After the circulation function of the gas water heater is started, the current water outlet temperature of each water outlet point can be obtained, and the current water outlet temperature is the first temperature t. The point in time when the circulation function is turned on is then recorded, this point in time being the first moment in time. And meanwhile, the water temperature at the water inlet end of the gas water heater in the water supply pipeline can be obtained, and in the embodiment of the invention, the water temperature at the water inlet end of the gas water heater is called as a second temperature t 1.

When the water temperature in the pipeline is detected to be changed from t1 to t by the water inlet end of the gas water heater, the fact that hot water at the water outlet point circulates to the water inlet end is indicated, then a second moment when the water temperature in the pipeline is changed from t1 to t is recorded, and the time from the first moment to the second moment is called the water return time length. Namely, the second time is used for subtracting the first time to obtain the residual cycle time for the water of the water consumption point to circulate to the water inlet end of the gas water heater, and the single-point cycle time is obtained by subtracting the residual cycle time from the complete cycle time.

S4, obtaining the single-point cycle time from the water outlet end of the gas water heater to the water consumption point according to the first time, the second time and the total complete cycle time;

and S5, obtaining the cycle duration of the gas water heater according to a plurality of single-point cycle durations of a plurality of water consumption points.

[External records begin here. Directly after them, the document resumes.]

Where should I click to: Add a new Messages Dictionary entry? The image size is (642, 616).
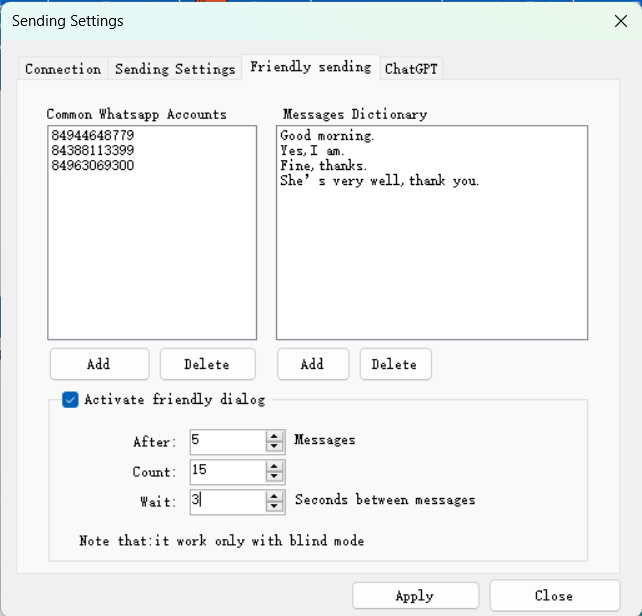coord(313,364)
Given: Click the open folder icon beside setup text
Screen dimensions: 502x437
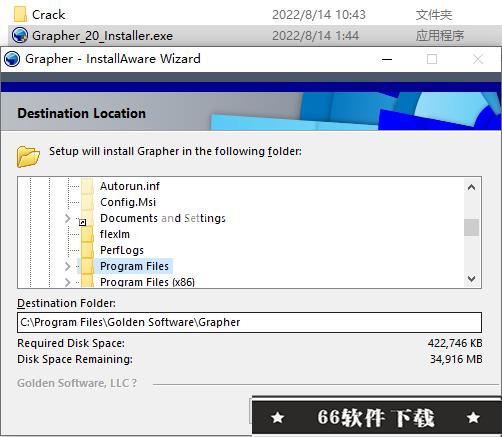Looking at the screenshot, I should pyautogui.click(x=28, y=156).
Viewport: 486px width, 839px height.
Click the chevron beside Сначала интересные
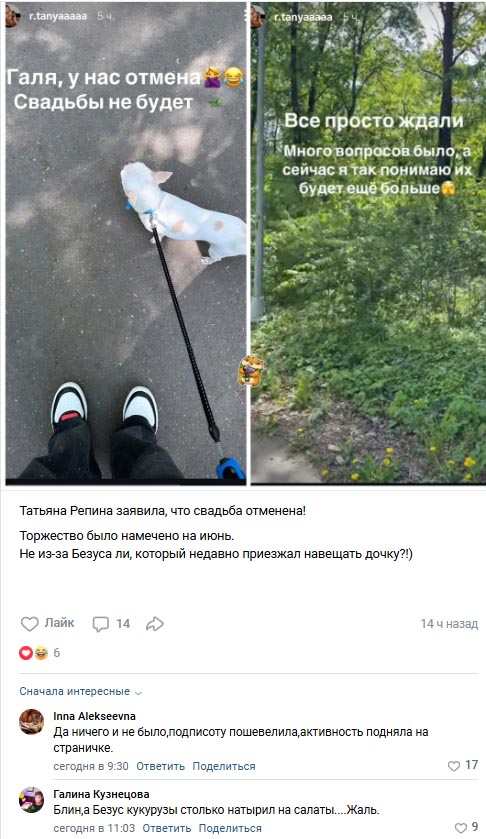point(139,692)
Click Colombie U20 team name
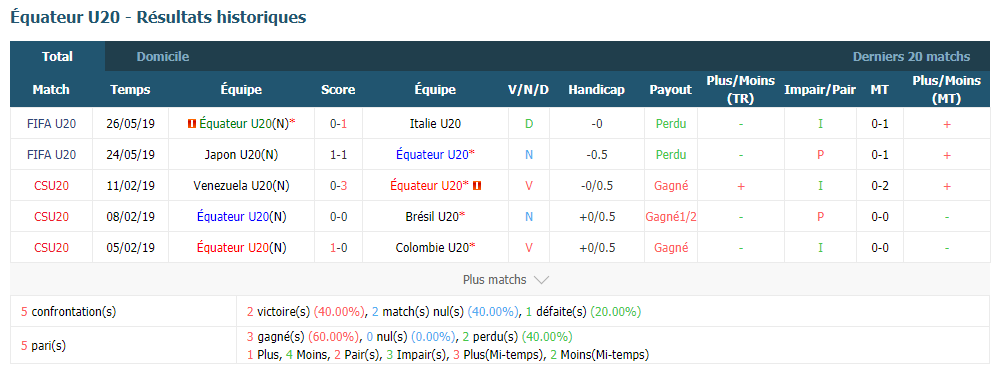1001x372 pixels. (x=432, y=248)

In this step we can obtain the cycle period of the gas water heater completing the whole water flow cycle through the water supply line. For the acquisition method, the cycle duration may be acquired according to the flow rate of the water flow and the length of the pipeline, or the cycle duration may be acquired according to the time length of the sample passing through the pipeline after the sample is placed in the water flow. Of course, the embodiment is only to illustrate the obtaining method, but the obtaining method is not limited to this, and a person skilled in the art may change the method for obtaining the water outlet duration according to the actual situation, and may have the same technical effect.

And then, obtaining the single-point cycle time of the water from the water outlet end of the gas water heater to the water consumption point according to the whole cycle time, namely the cycle period and the water return time in the step. Of course, in this embodiment, the difference between the cycle period and the water return time may be made to obtain the water outlet time of the water flow from the gas water heater to each water outlet point.

And then obtaining the cycle duration of the gas water heater according to a plurality of single-point cycle durations of a plurality of water consumption points. For example, the longest single-point cycle duration may be selected from a plurality of single-point cycle durations of the plurality of water usage points, and the selected longest single-point cycle duration may be used as the cycle duration of the gas water heater. That is, after the single-point cycle duration of each water outlet point is obtained, the maximum value of all the single-point cycle durations can be obtained according to the single-point cycle duration of each water outlet point, and in this embodiment, the maximum value is referred to as the longest single-point cycle duration. And then taking the longest single-point cycle time as the cycle time of the gas water heater. So set up, can be in the hot water circulation in-process to the required hot water time of leading to of the play water point of keeping away from gas heater farthest is cycle interval time, regularly circulates hot water, thereby can guarantee that all play water points in the family can appear hot water immediately when using.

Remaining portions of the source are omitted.